At 11:12 AM, Anonymous Anonymous said...

Although I know you are not quite the social butter-fly-guy, do you have a sense of how well Miami students are doing in general?

Are top 10% in for sure? Top 20%? Where does it dip downwards? Is it a bad market? What do you attribute your trouble to? Grades? Looks? Connections?

 
At 1:11 PM, Anonymous Anonymous said...

Are you applying to firms outside of Miami? That's always going to be a challenge. It might be worthwhile to clerk for a judge during the summer. If a firm goes before judge X a hundred times a year, they'd probably want to hire somebody who knows how he thinks ... plus maybe it demonstrates good writing skills. Really I don't know. This is all from a guy with no connections and no summer job yet. Don't feel too bad - over 1/3 of the class doesn't have a job by graduation day!

 
At 2:51 PM, Blogger some guy said...

I am applying only in this area. I don't know what my trouble is. I wish I knew. My grades are above average but I'm not in the top 10 percent. I'm on Law Review (I wrote on). I am doing a lot of networking but I'm not very good at it.

I don't know if it's harder because I don't have my mind set on only one kind of law.

 
At 6:34 PM, Anonymous Anonymous said...

to the first comment -

everyone i know at UM who graded onto law review (top 7%) and who participated in OCI got a job through OCI.

 
At 6:54 PM, Blogger King of the Cats said...

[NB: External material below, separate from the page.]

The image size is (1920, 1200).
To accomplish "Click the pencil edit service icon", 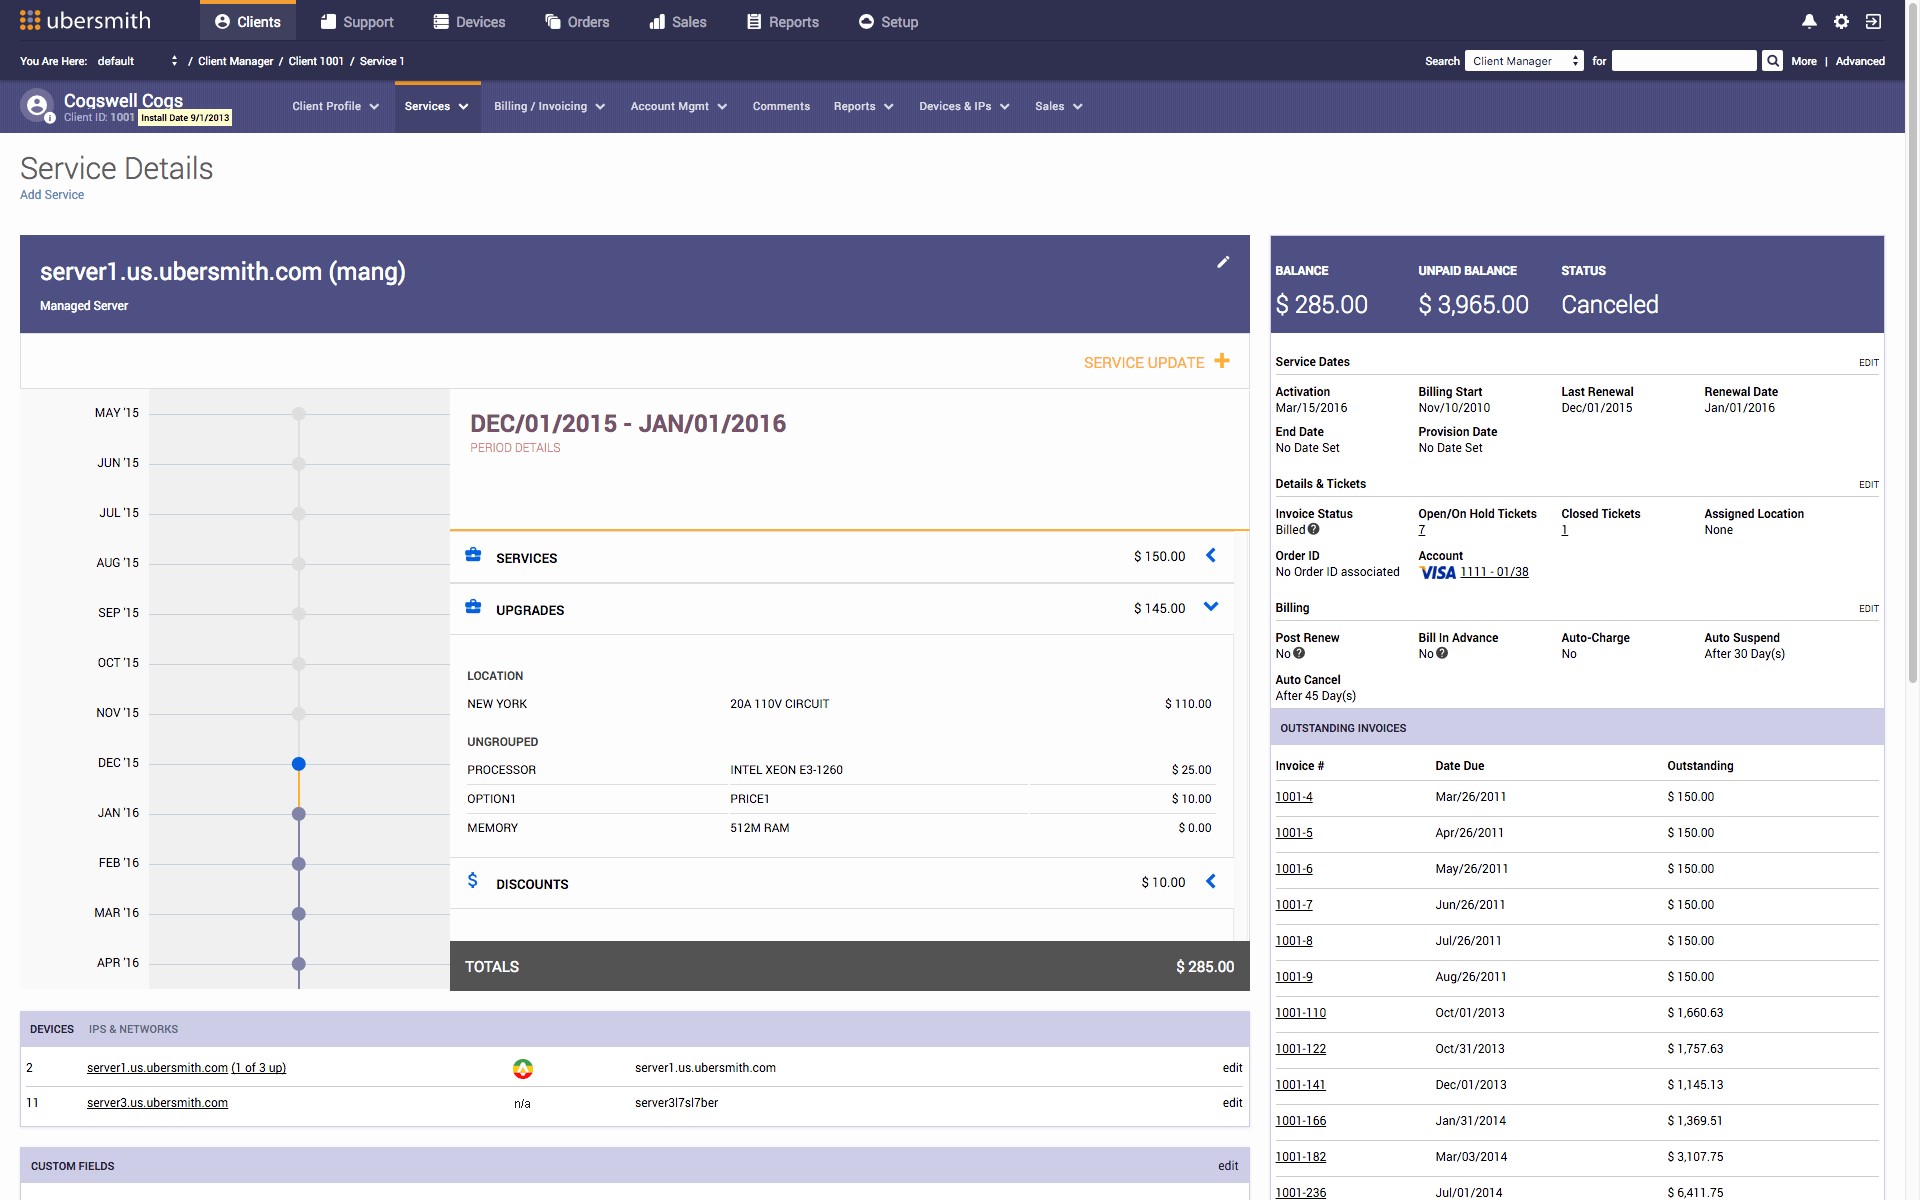I will (x=1222, y=262).
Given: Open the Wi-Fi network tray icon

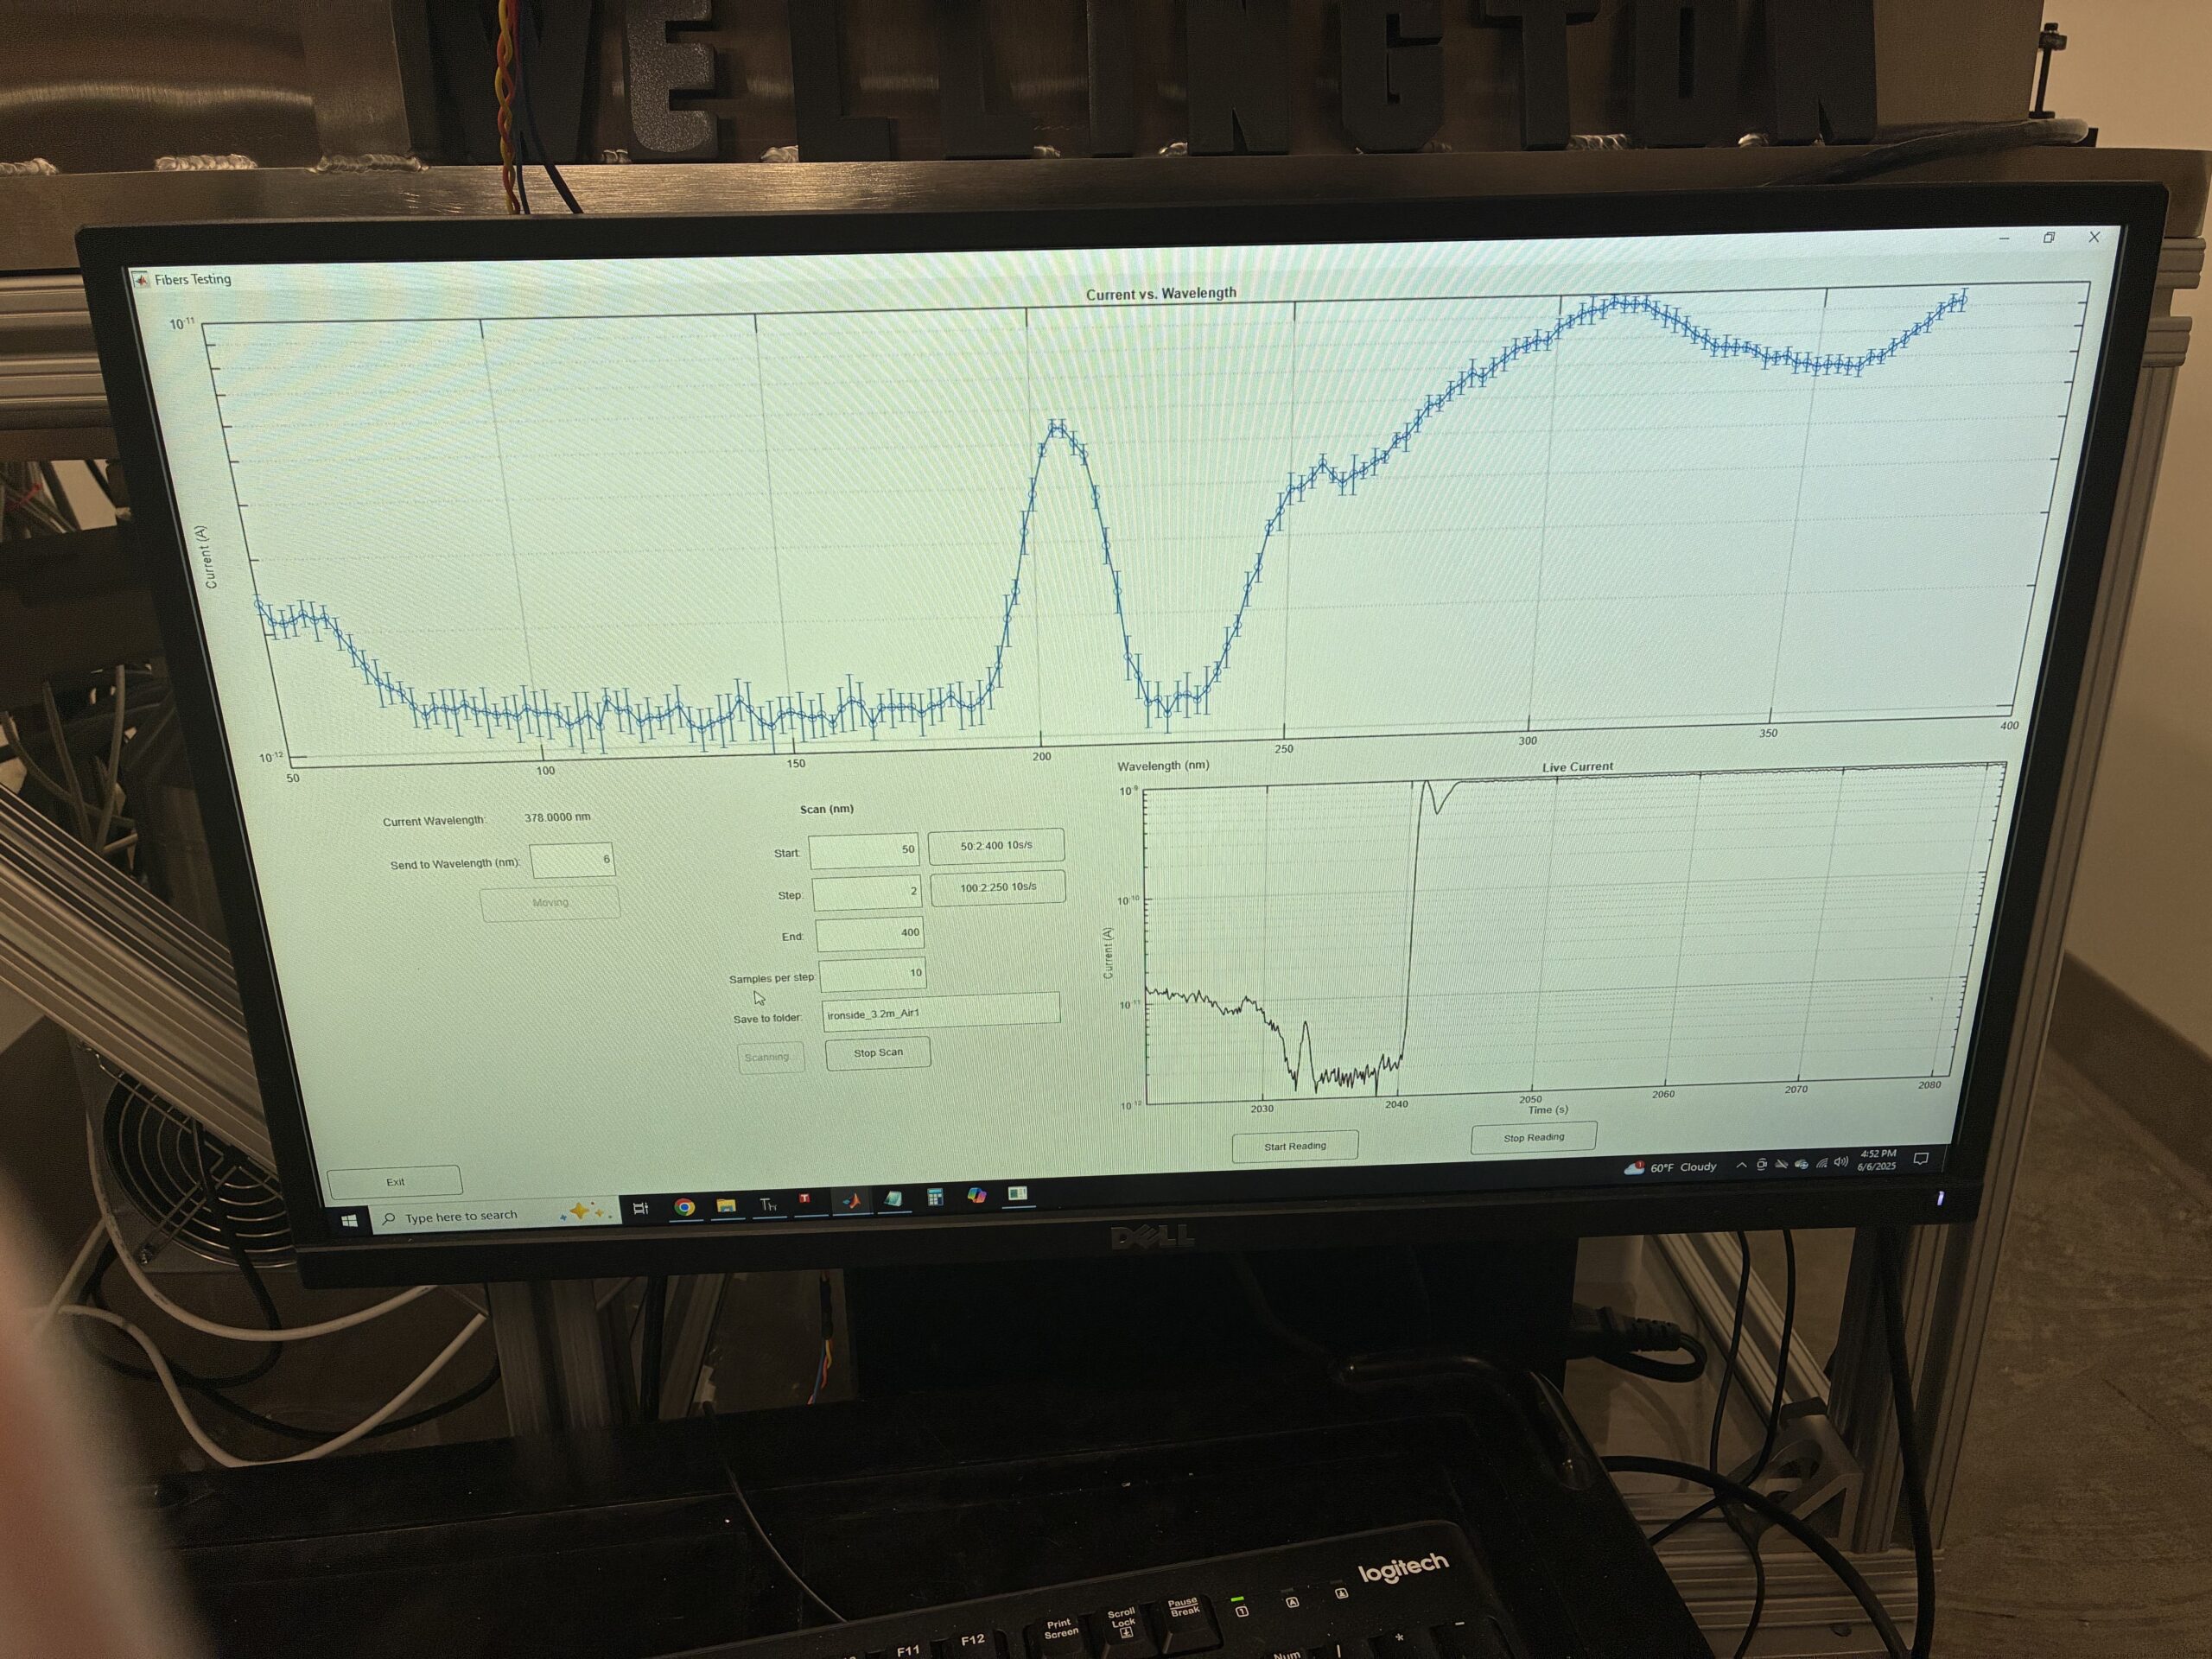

In your case, LR can be your trump card but use it wisely.

To be blunt, in the minds of those who graded on, writing on is considered the same as having gotten a job only because of affirmative action. They'll never say it to your face, but they think of you as the token. Don't ask how I know this, I just do. It sucks but that's life.

If your interviewer wasn't on law review, they'll be impressed that you did write on and it could be a clincher.

But that aside, what kinds of jobs are you going after? While the blog doesn't make the man, you don't strike me as the BigLaw 2600 hours/year, kiss the partner's ass and offer to wax his porsche type (like most of the drones on LR). Maybe that's what's coming across to them, i.e. you're not ocd/type A enough for their liking.

I think that superbee guy/gal/trans or whatever it is was in a similar boat, maybe you should take it to lunch.

 
At 6:56 PM, Blogger some guy said...

Anon 6:34 p.m., that's not true at all. I know of at least two people fitting that description who still don't have jobs. I assume we are talking about people who are currently 2Ls.

 
At 10:19 AM, Anonymous Anonymous said...

SG - there is no untruth in my statement:

"everyone i know at UM who graded onto law review (top 7%) and who participated in OCI got a job through OCI."

maybe i don't know every single top 7% person who did OCI, but i know most of them, and all of the folks in that subset have jobs lined up for the summer. (shrug)

 
At 10:21 AM, Blogger some guy said...

Ok, well then you're not incorrect in your statement. I don't know who you know because I don't know who you are. My point is that there are people who graded on who did OCI who did not get jobs through OCI.